Diabetes mellitus (DM) affects millions of people worldwide. Development of novel tissue culture techniques for maintaining pancreatic islets is critical in order to improve access to donor material, better understand the disease group and to support the basis for improved transplantation therapies.1
Pancreatic islets are clusters of non-proliferating cells with limited viability making them difficult to utilize for long-term studies. Constant access to donor material is also a challenge, in particular, for human-sourced pancreatic islets. Most of the donor pancreas are sought for islet transplantation procedures with limited availability for research use. As a result, there is an unmet need to improve the viability and maintenance of islets to alleviate the accessibility concerns for research. Currently, pancreatic islets are utilized in a variety of research areas with a primary focus on understanding and improving therapies for diabetes.

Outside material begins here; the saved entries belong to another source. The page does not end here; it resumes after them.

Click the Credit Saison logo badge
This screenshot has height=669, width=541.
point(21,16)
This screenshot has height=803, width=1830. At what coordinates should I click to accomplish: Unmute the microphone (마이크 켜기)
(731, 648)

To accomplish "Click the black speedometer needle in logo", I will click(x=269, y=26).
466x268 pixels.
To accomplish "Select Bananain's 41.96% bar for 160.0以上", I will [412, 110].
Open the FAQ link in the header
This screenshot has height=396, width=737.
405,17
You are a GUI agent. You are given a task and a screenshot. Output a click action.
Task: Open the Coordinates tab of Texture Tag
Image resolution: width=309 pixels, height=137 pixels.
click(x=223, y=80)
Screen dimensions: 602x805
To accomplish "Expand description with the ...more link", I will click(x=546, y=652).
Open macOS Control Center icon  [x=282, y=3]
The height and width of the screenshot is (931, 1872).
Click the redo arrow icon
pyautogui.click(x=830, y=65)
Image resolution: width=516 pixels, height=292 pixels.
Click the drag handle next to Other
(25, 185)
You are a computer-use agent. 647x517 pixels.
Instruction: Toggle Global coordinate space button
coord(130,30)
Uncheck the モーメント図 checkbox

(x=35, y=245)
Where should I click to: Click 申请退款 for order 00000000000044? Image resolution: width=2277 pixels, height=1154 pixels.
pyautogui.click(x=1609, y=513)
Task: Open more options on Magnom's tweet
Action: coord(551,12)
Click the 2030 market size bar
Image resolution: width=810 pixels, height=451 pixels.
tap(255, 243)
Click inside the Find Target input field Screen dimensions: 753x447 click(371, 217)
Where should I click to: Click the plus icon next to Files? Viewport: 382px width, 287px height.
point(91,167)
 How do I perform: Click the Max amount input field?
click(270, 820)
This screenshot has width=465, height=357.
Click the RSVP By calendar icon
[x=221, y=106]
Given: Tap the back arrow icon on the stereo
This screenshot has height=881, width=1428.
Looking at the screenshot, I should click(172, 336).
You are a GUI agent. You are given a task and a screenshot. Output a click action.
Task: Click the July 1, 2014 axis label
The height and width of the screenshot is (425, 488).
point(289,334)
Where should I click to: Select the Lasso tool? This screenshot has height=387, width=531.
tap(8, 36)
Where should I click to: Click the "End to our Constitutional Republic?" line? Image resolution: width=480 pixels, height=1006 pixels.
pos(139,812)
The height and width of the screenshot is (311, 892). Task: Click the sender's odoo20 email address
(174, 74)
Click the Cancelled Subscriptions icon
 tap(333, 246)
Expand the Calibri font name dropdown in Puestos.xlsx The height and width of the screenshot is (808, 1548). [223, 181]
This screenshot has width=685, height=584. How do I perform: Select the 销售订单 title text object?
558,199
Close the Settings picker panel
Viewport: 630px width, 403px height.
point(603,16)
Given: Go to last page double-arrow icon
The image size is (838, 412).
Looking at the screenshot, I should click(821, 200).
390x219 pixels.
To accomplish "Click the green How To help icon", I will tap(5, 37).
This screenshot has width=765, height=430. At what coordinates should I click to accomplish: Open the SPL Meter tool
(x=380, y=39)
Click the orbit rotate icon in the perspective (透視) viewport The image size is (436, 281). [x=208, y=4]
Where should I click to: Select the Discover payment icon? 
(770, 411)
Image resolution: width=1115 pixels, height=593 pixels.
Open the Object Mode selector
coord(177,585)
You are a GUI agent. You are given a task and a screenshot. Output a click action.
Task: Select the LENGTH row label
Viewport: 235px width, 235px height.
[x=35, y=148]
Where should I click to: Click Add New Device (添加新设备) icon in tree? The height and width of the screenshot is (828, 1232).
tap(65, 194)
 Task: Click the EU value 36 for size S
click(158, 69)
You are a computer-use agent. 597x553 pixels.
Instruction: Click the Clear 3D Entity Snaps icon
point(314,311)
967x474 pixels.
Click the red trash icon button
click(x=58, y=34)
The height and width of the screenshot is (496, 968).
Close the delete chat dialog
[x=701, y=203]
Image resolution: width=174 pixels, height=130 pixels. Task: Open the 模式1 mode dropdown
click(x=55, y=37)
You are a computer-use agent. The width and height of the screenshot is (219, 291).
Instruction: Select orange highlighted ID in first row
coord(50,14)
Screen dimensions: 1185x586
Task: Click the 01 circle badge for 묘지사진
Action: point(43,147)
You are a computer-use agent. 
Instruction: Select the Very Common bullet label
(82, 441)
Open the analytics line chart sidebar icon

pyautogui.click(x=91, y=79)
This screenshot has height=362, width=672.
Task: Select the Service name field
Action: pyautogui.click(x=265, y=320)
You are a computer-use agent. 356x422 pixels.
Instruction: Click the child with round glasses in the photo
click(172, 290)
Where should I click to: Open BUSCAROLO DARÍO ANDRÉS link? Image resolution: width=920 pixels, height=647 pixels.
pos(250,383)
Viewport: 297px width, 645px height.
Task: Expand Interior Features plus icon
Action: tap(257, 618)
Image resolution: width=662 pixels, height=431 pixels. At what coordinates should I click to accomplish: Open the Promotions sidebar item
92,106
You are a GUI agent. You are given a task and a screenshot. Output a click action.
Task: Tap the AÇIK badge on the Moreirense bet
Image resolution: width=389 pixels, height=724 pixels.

In a recent study (Szebeni et al., Cytotechnology. 2017 Apr; 69(2): 359–369), pancreatic islets were cultured in the RAFTTM 3D System and compared to a conventional 2D system. The data from this study shows that islets embedded in the RAFTTM 3D System maintain their tissue integrity better than in monolayer and suspension cultures. "Overall the use of RAFTTM provided excellent results in preserving islet spheroid viability, structure integrity and insulin, glucagon production for at least 18 days ex vivo". (Szebeni et al., p. 369)